Entries on where items appear:
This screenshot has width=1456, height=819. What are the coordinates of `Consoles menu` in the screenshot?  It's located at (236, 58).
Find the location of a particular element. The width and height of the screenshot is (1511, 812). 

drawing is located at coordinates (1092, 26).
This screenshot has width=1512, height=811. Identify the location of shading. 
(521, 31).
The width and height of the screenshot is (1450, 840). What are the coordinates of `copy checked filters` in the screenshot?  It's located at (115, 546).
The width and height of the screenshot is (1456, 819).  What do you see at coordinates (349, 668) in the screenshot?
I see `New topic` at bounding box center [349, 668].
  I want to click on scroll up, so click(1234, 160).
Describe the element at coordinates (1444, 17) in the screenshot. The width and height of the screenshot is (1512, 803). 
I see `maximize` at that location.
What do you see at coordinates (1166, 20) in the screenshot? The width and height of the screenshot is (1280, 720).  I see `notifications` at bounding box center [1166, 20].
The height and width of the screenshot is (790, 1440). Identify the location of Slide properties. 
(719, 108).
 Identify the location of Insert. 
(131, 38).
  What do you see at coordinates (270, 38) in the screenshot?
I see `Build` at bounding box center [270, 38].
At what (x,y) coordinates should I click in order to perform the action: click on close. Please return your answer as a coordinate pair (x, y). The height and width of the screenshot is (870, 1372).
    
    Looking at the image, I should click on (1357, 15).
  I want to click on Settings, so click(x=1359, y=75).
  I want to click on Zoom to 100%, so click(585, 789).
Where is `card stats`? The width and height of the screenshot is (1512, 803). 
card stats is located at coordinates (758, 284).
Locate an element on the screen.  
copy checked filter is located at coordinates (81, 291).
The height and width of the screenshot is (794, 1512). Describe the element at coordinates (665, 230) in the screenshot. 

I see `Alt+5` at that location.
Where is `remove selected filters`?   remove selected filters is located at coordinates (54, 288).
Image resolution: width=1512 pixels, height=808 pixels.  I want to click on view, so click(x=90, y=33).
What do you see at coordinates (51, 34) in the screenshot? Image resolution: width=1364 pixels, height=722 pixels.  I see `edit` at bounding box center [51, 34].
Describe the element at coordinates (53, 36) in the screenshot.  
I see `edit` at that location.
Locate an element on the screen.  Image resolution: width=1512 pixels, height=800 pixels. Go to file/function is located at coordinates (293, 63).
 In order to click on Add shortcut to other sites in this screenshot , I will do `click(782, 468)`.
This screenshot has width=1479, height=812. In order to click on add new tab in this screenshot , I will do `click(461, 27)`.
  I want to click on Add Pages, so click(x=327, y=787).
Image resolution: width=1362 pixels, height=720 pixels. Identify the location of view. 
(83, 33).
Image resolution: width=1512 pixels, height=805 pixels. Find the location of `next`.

Job.
Render the listing as a Markdown table with the columns "No." and "Entry text", one row per nonblank line, numbered in order.

Output below.
| No. | Entry text |
|---|---|
| 1 | This screenshot has width=1456, height=819. What are the coordinates of `Consoles menu` in the screenshot?  It's located at (236, 58). |
| 2 | Find the location of a particular element. The width and height of the screenshot is (1511, 812).  |
| 3 | drawing is located at coordinates (1092, 26). |
| 4 | This screenshot has width=1512, height=811. Identify the location of shading.  |
| 5 | (521, 31). |
| 6 | The width and height of the screenshot is (1450, 840). What are the coordinates of `copy checked filters` in the screenshot?  It's located at (115, 546). |
| 7 | The width and height of the screenshot is (1456, 819).  What do you see at coordinates (349, 668) in the screenshot? |
| 8 | I see `New topic` at bounding box center [349, 668]. |
| 9 |   I want to click on scroll up, so click(1234, 160). |
| 10 | Describe the element at coordinates (1444, 17) in the screenshot. The width and height of the screenshot is (1512, 803).  |
| 11 | I see `maximize` at that location. |
| 12 | What do you see at coordinates (1166, 20) in the screenshot? The width and height of the screenshot is (1280, 720).  I see `notifications` at bounding box center [1166, 20]. |
| 13 | The height and width of the screenshot is (790, 1440). Identify the location of Slide properties.  |
| 14 | (719, 108). |
| 15 |  Identify the location of Insert.  |
| 16 | (131, 38). |
| 17 |   What do you see at coordinates (270, 38) in the screenshot? |
| 18 | I see `Build` at bounding box center [270, 38]. |
| 19 | At what (x,y) coordinates should I click in order to perform the action: click on close. Please return your answer as a coordinate pair (x, y). The height and width of the screenshot is (870, 1372). |
| 20 |     Looking at the image, I should click on (1357, 15). |
| 21 |   I want to click on Settings, so click(x=1359, y=75). |
| 22 |   I want to click on Zoom to 100%, so click(585, 789). |
| 23 | Where is `card stats`? The width and height of the screenshot is (1512, 803).  |
| 24 | card stats is located at coordinates (758, 284). |
| 25 | Locate an element on the screen.   |
| 26 | copy checked filter is located at coordinates (81, 291). |
| 27 | The height and width of the screenshot is (794, 1512). Describe the element at coordinates (665, 230) in the screenshot.  |
| 28 | I see `Alt+5` at that location. |
| 29 | Where is `remove selected filters`?   remove selected filters is located at coordinates (54, 288). |
| 30 | Image resolution: width=1512 pixels, height=808 pixels.  I want to click on view, so click(x=90, y=33). |
| 31 | What do you see at coordinates (51, 34) in the screenshot? Image resolution: width=1364 pixels, height=722 pixels.  I see `edit` at bounding box center [51, 34]. |
| 32 | Describe the element at coordinates (53, 36) in the screenshot.   |
| 33 | I see `edit` at that location. |
| 34 | Locate an element on the screen.  Image resolution: width=1512 pixels, height=800 pixels. Go to file/function is located at coordinates (293, 63). |
| 35 |  In order to click on Add shortcut to other sites in this screenshot , I will do `click(782, 468)`. |
| 36 | This screenshot has width=1479, height=812. In order to click on add new tab in this screenshot , I will do `click(461, 27)`. |
| 37 |   I want to click on Add Pages, so click(x=327, y=787). |
| 38 | Image resolution: width=1362 pixels, height=720 pixels. Identify the location of view.  |
| 39 | (83, 33). |
| 40 | Image resolution: width=1512 pixels, height=805 pixels. Find the location of `next`. |